A brain-eating amoeba is called Naegleria Fowleri. It is fatal because it usually results in death 3 to 7 days following the onset of symptoms. Although the first instance of the brain-eating amoeba was discovered in Australia, it is thought to have originated in the United States. Warm water sources, slowly moving rivers, untreated swimming pools, and untreated drinking water supplies are all places where it can be found. It enters the body through the nose and can result in a coma, seizures, changed mental status, headache, fever, stiff neck, loss of appetite, and vomiting. It can even cause death. Naegleria Fowleri is known as the "brain-eating amoeba" because it consumes brain tissue. It results in primary amoebic meningoencephalitis, a risky infection (PAM).

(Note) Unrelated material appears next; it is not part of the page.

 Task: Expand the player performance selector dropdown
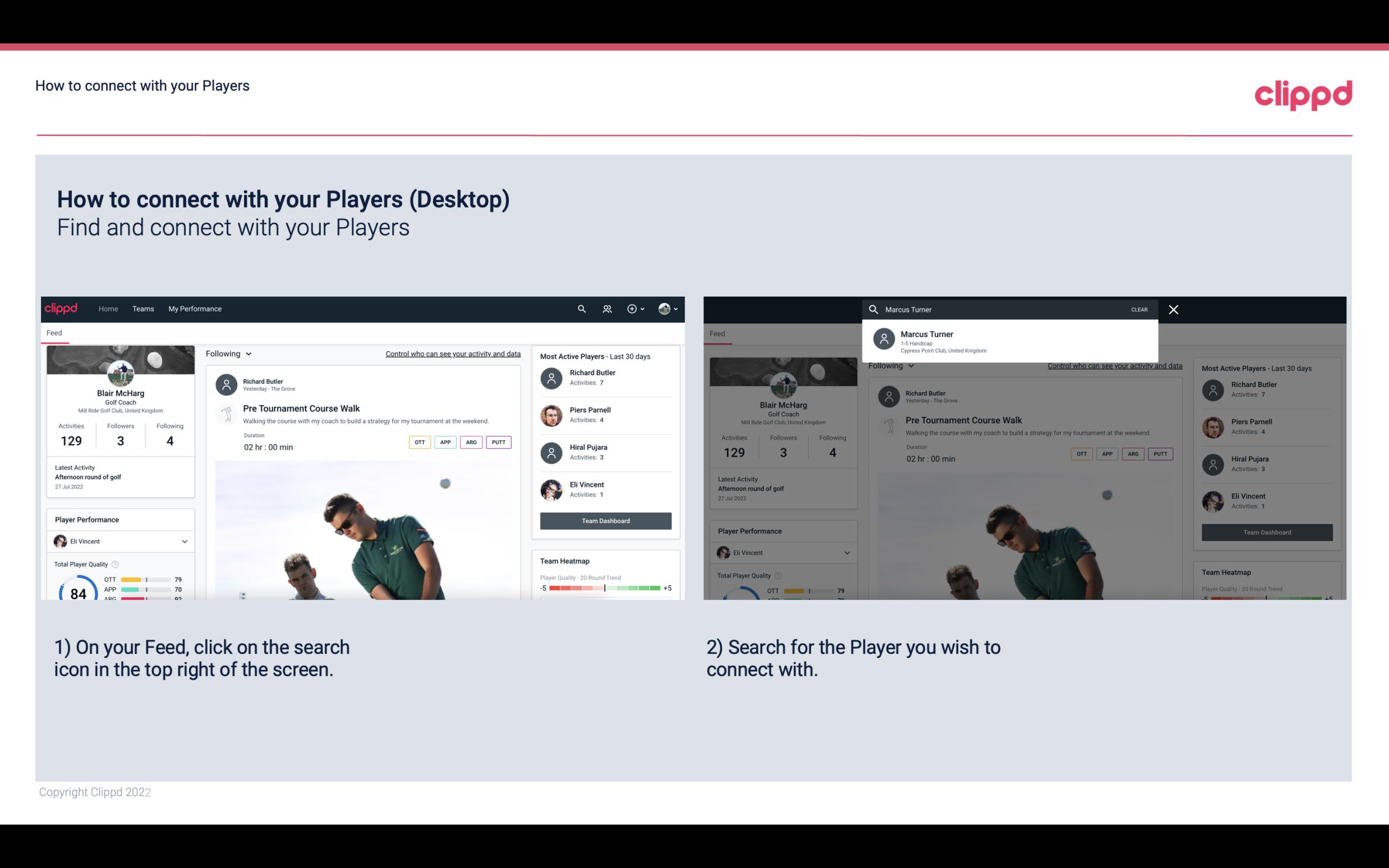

Recently, A 50-year-old person just passed away in South Korea as a result of this deadly virus. He is thought to have brought this Naegleria Fowleri illness with him from Thailand, where he spent 4 months before coming back to South Korea. Microscopic Naegleria Fowleri is present. The Nagleria Fowleri infection is challenging to diagnose. Only when a doctor suspects PAM and suggests a biopsy will specialized lab testing be used to find the amoeba in the patient's cerebrospinal fluid. Not every laboratory performs specific tests. PAM is uncommon and challenging to identify and detect; 75% of diagnoses are typically made after the disease has claimed a victim's life. The correct treatment of municipal water or swimming pools can stop this dangerous infection.

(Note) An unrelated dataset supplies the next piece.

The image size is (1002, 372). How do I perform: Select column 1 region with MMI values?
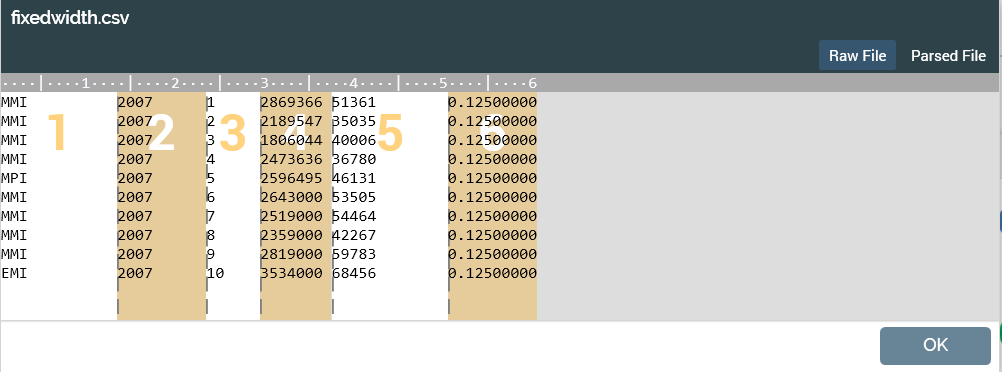point(59,206)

Naegleria Fowleri has so far been identified as the source of PAM in over 16 nations, including India, and has been discovered on all continents. The CDC predicts that as temperatures rise around the world, more people will become infected with Naegleria Fowleri since the amoeba primarily lives in warm freshwater bodies. The organism may sometimes survive at even greater temperatures and thrives best in high temperatures up to 46 °C.